L’Association pour la gestion du régime de garantie des créances des salariés (AGS) a confié à un avocat la défense de ses intérêts dans une série de dossiers concernant les salariés d'une association.
Alors que l'avocat avait suivi l'ensemble de ceux-ci en première instance, l'AGS l'a chargé de suivre la procédure en appel pour 795 dossiers et en a confié 140 à un autre avocat.
Ayant été dessaisi en cours d'instance, l'avocat a demandé au bâtonnier de son ordre de fixer ses honoraires en faisant valoir qu'il avait droit à un complément d'honoraires pour la première instance, à des honoraires pour la procédure d'appel et à une rémunération de son intervention lors de la procédure collective de l'association.
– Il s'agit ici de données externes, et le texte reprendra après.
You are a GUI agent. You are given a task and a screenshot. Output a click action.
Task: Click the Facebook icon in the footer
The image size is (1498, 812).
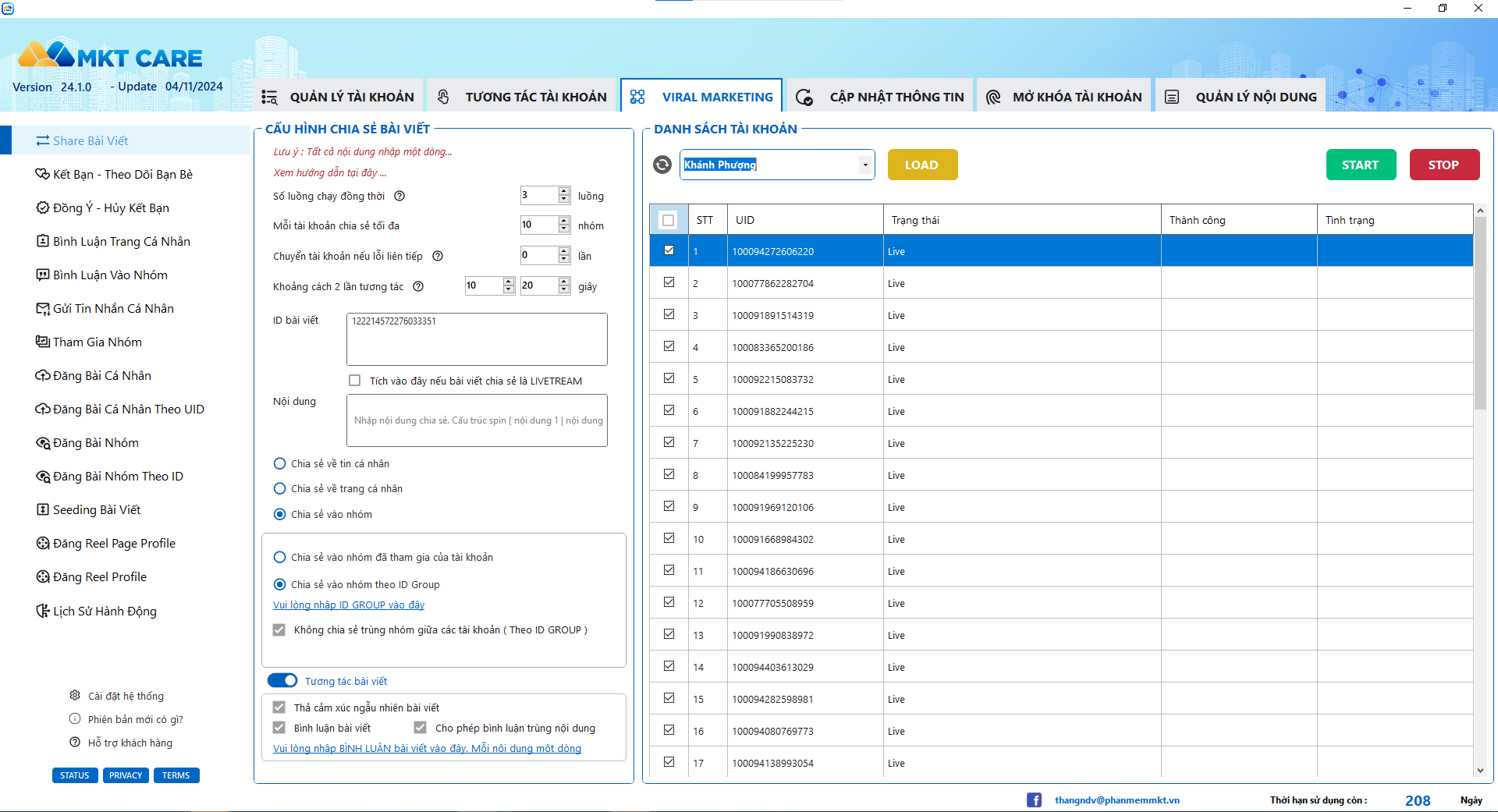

La cour d'appel de Saint-Denis de la Réunion a relevé que l'avocat était en difficulté financière et était donc dépendant économiquement de l'AGS. Pour la cour d'appel, cette situation caractérise une contrainte économique constituant un vice du consentement conformément à l'article 1111 ancien du code civil applicable à l'espèce.
Les juges du fond ont donc annulé la convention d'honoraires, laquelle fixait à 90.000 € hors taxe le montant des honoraires forfaitaires perçus par l'avocat pour la procédure d'appel, et fixé ces honoraires à la somme de 350.000 €.

Dans un arrêt du 9 décembre 2021 (pourvoi n° 20-10.096), la Cour de cassation rejette le pourvoi de l'AGS.
Il résulte des articles 1er et 3 de la loi n° 71-1130 du 31 décembre 1971 que l'avocat doit en toutes circonstances être guidé dans l'exercice de sa profession par le respect du principe d'indépendance et par celui d'exercer ses fonctions "avec dignité, conscience, indépendance, probité et humanité". Toutefois, ces dispositions ne sauraient priver l'avocat, qui se trouve dans une situation de dépendance économique vis à vis de son client, du droit, dont dispose tout contractant, d'invoquer un consentement vicié par la violence, et de se prévaloir ainsi de la nullité de l'accord d'honoraires conclu avec ce client.
La cour d'appel ayant caractérisé l'état de dépendance économique dans lequel l'avocat se trouvait à l'égard de l'AGS et l'avantage excessif que cette dernière en avait tiré, elle en a à bon droit déduit que cette situation de contrainte était constitutive d'un vice du consentement, excluant la réalité d'un accord d'honoraires librement consenti entre les parties, et fixé les honoraires dus à l'avocat comme elle l'a fait.